As the federal government shutdown lingers, healthcare leaders across the country are calling attention to its impact on telehealth access and reimbursement. A recent Fierce Healthcare article highlights how many organizations, including Access TeleCare, are continuing to deliver care to Medicare patients despite the financial uncertainty caused by the lapse in telehealth flexibilities.
Dr. Chris Gallagher, founder and chief strategy officer at Access TeleCare, emphasized that the company’s decision to continue serving patients comes down to a simple principle: doing the right thing.

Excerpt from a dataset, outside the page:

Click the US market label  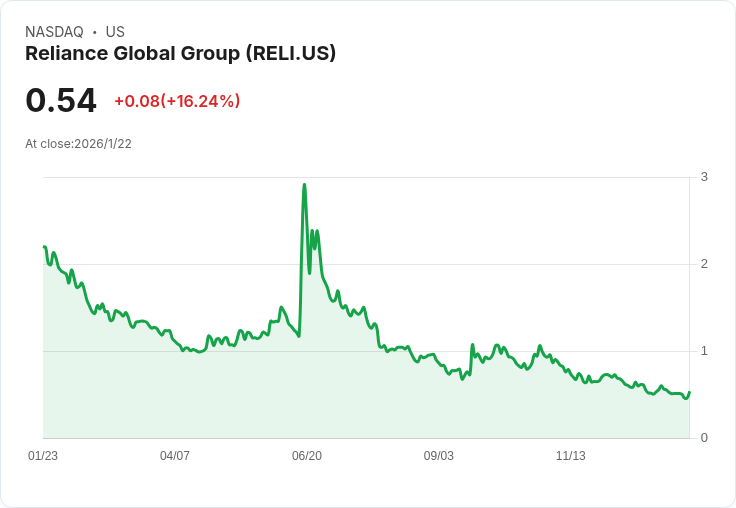(115, 32)
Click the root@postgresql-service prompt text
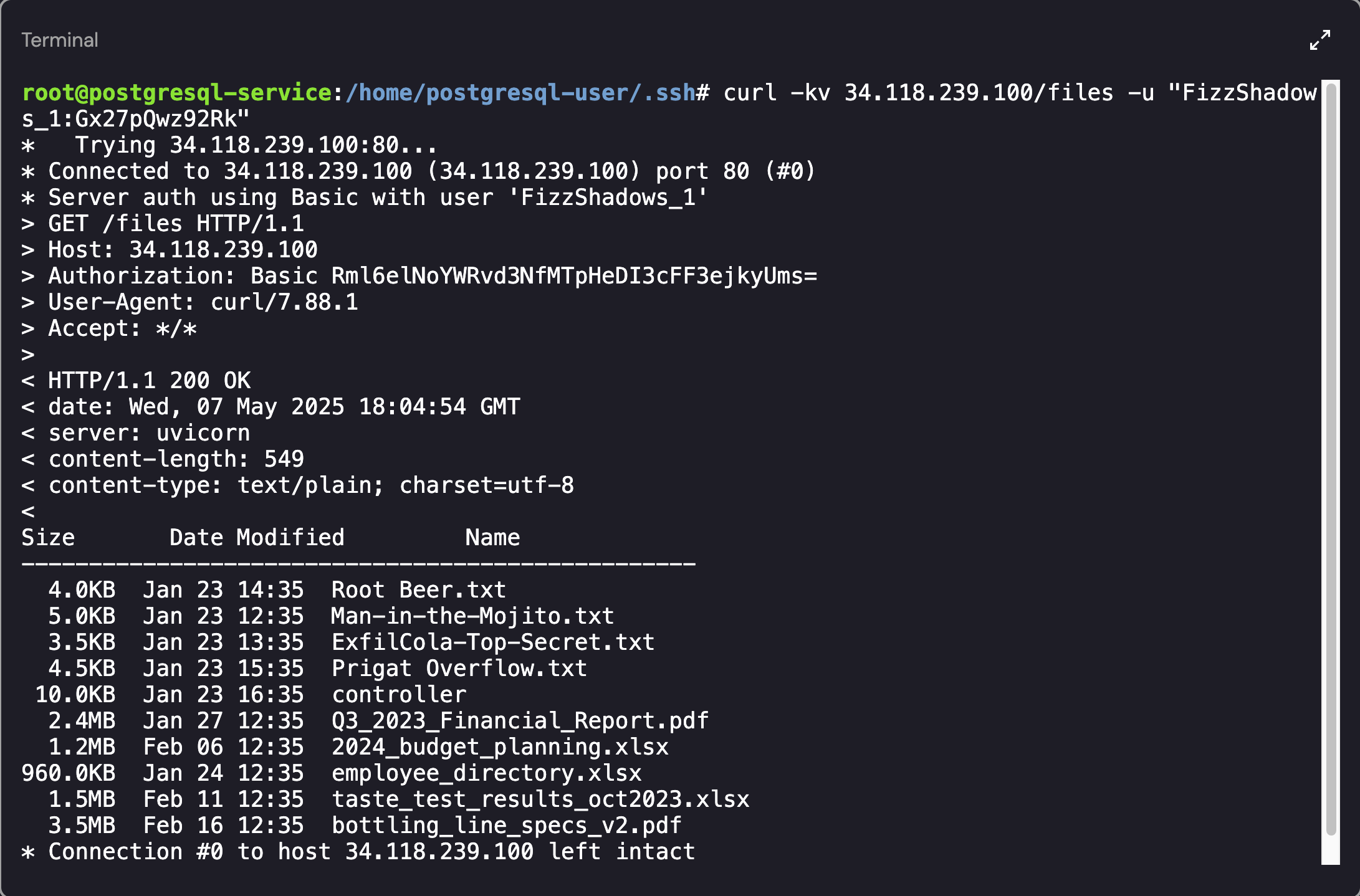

“For Access TeleCare we are going at risk by continuing to see Medicare patients. It is the right thing to do but is not sustainable long-term,” Dr. Gallagher said. “The shutdown has already impacted our clients. We have seen clients rethink strategic direction, delay contract signatures. All of this has direct impacts on patient care.”
At Johns Hopkins Medicine, Dr. Helen Hughes, medical director in the institution’s Office of Telemedicine, echoed similar concerns, emphasizing that the priority remains maintaining continuity of care for patients while hoping for swift government action.
“Our top priority is to maintain continuity of care for our patients, and we’re hoping this is a short-lived shutdown,” Hughes said. “Many patients have waited months to see a specialist, and we don’t want to cause unnecessary stress or confusion.”
Together, these healthcare leaders underscore the critical importance of telehealth as a lifeline for patients — not a variable dependent on political cycles.
At Access TeleCare, our stance remains clear: the care goes on because it’s the right thing to do. Our mission has always been to ensure that patients everywhere can access timely, high-quality specialty care through the power of telemedicine regardless of circumstance or location.